Menopur (menotropins) — United Healthcare
Ovulation induction
Initial criteria
- A. Ovarian Stimulation: ALL of the following: (1) Diagnosis of infertility AND (2) For the development of multiple follicles (ovarian stimulation) AND (3) ONE of the following: (a) BOTH of the following: (i) ONE of the following exists: Diminished ovarian reserve OR Endometriosis OR Male factor infertility OR Tubal factor infertility OR Unexplained infertility OR Uterine factor infertility OR Ovulatory dysfunction OR Recurrent pregnancy loss OR Failure to achieve conception with other treatment modalities AND (ii) Will be used in conjunction with assisted reproductive technology (ART); OR (b) BOTH of the following: (i) ONE of the following exists: Diminished ovarian reserve OR Mild to moderate male factor infertility OR Minimal to mild endometriosis OR Unilateral tubal factor infertility OR Unexplained infertility AND (ii) Will be used in conjunction with intrauterine insemination (IUI); OR Used for fertility preservation AND will undergo gonadotoxic therapy (e.g., cytotoxic agents, invasive surgery, prolonged hormonal ovarian suppression, radiation therapy) AND Will be used as part of an assisted reproductive technology procedure.

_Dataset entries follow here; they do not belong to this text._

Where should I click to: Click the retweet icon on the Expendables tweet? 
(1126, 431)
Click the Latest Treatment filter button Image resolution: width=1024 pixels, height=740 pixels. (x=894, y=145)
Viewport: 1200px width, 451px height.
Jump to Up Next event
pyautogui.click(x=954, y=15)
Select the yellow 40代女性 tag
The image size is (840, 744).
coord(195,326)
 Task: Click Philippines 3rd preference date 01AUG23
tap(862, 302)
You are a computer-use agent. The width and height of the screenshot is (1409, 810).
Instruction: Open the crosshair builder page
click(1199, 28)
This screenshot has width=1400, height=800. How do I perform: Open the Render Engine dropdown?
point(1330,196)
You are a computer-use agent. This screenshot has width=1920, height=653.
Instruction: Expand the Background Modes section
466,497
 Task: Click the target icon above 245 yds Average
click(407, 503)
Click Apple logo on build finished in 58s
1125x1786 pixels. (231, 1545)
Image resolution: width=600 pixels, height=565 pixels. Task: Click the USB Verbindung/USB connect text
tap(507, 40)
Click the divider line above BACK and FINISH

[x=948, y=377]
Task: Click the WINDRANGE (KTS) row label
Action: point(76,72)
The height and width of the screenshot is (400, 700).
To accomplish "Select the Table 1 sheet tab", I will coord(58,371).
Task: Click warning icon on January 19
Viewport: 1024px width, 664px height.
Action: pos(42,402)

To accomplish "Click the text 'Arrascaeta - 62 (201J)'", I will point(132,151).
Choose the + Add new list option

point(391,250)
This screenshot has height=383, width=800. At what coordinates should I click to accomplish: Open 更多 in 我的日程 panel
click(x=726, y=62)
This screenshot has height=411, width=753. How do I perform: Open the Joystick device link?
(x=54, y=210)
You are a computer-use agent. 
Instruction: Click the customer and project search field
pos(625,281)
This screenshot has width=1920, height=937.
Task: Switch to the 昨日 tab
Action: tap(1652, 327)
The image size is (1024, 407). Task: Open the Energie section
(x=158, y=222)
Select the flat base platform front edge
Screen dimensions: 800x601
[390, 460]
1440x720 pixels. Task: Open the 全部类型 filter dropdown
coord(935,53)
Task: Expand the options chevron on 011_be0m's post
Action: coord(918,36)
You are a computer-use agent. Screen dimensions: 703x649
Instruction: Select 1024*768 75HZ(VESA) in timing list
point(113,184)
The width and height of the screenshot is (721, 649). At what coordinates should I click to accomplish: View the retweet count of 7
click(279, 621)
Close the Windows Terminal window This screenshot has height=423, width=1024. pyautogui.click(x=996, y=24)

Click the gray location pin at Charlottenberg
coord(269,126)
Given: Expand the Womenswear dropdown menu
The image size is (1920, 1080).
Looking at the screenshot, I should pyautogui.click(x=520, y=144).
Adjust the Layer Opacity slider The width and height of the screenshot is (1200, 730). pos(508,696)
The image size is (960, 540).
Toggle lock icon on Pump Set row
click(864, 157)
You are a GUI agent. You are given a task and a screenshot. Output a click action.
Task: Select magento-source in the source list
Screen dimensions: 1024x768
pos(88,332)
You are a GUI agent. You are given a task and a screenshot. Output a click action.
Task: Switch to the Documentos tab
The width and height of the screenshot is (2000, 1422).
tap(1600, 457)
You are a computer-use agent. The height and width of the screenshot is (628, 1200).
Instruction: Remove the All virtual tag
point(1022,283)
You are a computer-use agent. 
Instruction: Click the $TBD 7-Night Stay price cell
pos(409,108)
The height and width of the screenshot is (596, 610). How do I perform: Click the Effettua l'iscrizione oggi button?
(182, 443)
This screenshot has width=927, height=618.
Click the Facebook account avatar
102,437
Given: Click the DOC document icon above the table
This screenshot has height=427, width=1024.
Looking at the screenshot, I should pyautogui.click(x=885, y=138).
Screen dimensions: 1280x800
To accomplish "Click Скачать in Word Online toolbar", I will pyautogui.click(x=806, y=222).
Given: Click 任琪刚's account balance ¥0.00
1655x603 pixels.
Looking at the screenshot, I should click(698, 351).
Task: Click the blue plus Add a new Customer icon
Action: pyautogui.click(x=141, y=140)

 - B. Ovulation Induction (Off-Label): ALL of the following: (a) Diagnosis of ovulatory dysfunction AND (b) ONE of the following exists: Anovulation OR Oligo-ovulation OR Amenorrhea AND (c) Other specific causative factors (e.g., thyroid disease, hyperprolactinemia) have been excluded or treated AND (d) Infertility is not due to primary ovarian failure AND (e) For induction of ovulation.
 - C. Male Hypogonadotropic Hypogonadism: ALL of the following: (a) ONE of the following: Diagnosis of male primary hypogonadotropic hypogonadism OR Diagnosis of male secondary hypogonadotropic hypogonadism AND (b) For induction of spermatogenesis AND (c) Infertility is not due to primary testicular failure.